After graduating from film school at Niagara College in 1984, ‘I wanted to make films, but the structure wasn’t quite there,’ he says. ‘I wrote pieces to get a chance to direct, but I had to make a living, so I ended up doing everything. I was a camera assistant, assistant editor, editor, boom, gaff, grip, dolly…’ All of which led the Peterborough, ON native to directing small corporate and documentary projects, and ultimately setting up corporate video house Cal Coons Productions.

But tired and fed up with the business of corporate videomaking, Coons ended up in 1996 as a director resident at the Canadian Film Centre where he made a well-received short film, Day Pass. ‘I took a major financial hit to get into the world of drama,’ he admits. But once again, the force of circumstance pushed Coons into writing. ‘I couldn’t afford to hire writers to create what I wanted to be working on.’

But it wasn’t too long after graduating from the CFC that Coons met up with pal Steve Lucus (Major Crime). ‘We both liked crime and ended up writing a pilot that eventually became Blue Murder, and here we are.’

In 1999, the pilot script was presented to producer Laszlo Barna of Barna-Alper Productions, an old friend of Lucus’. At the time, Global was looking to replace Traders and was also developing a mystery strand. ‘The whole thing was quite fortuitous,’ says Coons, not discounting the high quality of his pilot script.
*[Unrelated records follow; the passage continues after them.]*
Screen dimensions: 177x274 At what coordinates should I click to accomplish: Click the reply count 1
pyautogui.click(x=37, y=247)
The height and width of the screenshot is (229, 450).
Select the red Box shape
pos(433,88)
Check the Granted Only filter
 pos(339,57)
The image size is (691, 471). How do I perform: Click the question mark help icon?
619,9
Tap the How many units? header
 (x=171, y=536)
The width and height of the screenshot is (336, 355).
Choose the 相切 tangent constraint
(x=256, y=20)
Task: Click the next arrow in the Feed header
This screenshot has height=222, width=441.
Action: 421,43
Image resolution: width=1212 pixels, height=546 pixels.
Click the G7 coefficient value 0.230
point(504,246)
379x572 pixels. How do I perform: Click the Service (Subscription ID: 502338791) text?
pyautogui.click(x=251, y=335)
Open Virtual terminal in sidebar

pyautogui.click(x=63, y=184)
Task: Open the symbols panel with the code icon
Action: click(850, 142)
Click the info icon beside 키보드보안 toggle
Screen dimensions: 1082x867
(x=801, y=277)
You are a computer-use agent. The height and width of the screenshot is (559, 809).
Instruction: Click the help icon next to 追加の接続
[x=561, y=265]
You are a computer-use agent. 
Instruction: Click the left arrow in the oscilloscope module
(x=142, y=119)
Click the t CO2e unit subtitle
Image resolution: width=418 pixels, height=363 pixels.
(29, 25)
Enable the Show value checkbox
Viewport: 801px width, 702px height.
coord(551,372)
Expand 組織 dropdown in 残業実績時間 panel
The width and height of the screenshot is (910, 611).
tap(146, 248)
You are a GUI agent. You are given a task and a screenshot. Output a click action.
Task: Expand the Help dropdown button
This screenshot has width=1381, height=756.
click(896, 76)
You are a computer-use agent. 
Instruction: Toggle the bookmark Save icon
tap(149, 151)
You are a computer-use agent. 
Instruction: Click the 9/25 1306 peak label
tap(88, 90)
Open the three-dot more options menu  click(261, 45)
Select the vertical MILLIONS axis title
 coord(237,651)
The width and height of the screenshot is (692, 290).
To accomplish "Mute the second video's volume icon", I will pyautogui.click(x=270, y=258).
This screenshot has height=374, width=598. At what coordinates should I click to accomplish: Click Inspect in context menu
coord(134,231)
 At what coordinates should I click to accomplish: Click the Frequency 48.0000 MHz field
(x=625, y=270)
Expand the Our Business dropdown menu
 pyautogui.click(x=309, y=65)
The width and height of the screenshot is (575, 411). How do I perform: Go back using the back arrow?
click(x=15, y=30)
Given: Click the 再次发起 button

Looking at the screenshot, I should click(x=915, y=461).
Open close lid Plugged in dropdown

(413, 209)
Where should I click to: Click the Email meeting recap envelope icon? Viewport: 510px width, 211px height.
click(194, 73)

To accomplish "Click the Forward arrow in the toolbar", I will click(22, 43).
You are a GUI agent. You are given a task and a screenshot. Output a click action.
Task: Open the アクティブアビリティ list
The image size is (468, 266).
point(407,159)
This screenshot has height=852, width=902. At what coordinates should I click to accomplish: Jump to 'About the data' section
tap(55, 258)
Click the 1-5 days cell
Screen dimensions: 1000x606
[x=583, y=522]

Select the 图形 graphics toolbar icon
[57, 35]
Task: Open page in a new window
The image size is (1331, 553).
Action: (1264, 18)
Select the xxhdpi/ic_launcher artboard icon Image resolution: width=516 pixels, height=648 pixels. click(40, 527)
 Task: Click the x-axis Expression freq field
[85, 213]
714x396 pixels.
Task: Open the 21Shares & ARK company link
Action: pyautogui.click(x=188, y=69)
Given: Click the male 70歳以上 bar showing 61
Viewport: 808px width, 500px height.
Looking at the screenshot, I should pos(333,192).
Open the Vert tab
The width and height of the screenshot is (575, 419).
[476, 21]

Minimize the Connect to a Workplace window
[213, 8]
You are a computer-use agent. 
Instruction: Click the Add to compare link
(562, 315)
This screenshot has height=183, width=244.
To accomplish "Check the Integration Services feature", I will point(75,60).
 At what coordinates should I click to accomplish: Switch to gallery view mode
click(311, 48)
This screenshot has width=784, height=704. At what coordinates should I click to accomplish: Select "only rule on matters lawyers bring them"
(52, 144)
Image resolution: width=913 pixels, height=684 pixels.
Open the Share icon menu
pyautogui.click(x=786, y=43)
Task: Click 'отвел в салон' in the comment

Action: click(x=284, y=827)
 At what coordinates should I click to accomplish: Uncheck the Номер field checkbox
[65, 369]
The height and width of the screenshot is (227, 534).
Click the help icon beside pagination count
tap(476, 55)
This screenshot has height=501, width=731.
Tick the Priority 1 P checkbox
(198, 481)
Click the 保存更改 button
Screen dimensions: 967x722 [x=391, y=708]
Today, Coons is busier than ever, working on the development of every Blue Murder episode and writing at least three a season.

But with a budget of roughly $1 million an hour, he says the production, now shooting its second season, needs a bigger story department. ‘Unlike series like Law & Order, we don’t have writers on set and in post taking part in all phases of production.’ Blue Murder’s story department is made up of four writing talents: Coons, Lucus, David Barlow and Joe Collick. ‘In an ideal world we’d have six writers.’

The budget also forces the writers to be extra crafty. ‘In a mystery show, the characters have to be proactive. They have to go out and get clues. And it’s really boring to watch clues come into the police station,’ says Coons. ‘It’s not an inter-office drama like NYPD. We try to be out of studio as much as possible, which means we have to use locations cleverly given our time and budget restraints.’

Episodes are shot in seven days – five days out of studio, two in.

It takes Coons about three weeks to complete a script – two weeks to break the outline, one week to write.

‘Mysteries are a house of cards,’ says Coons. ‘ If you tinker with the logic in one spot, there’s a whole ripple effect.’

Every scene must further the story, he continues. ‘It’s not a character-piece show. It’s a page-turner in the story.’

But while Coons is so intimately aware of the nuances that make the scripts work, he says there’ll be more directing and less writing in his future.